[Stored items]
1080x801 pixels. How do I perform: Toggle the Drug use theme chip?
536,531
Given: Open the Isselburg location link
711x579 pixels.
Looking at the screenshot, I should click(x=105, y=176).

_How to complete this task_
Retype the data in full, and keep every line identical to the original.

_Finished task_
1080x801 pixels. How do I perform: Toggle the Drug use theme chip?
536,531
Given: Open the Isselburg location link
711x579 pixels.
Looking at the screenshot, I should click(x=105, y=176).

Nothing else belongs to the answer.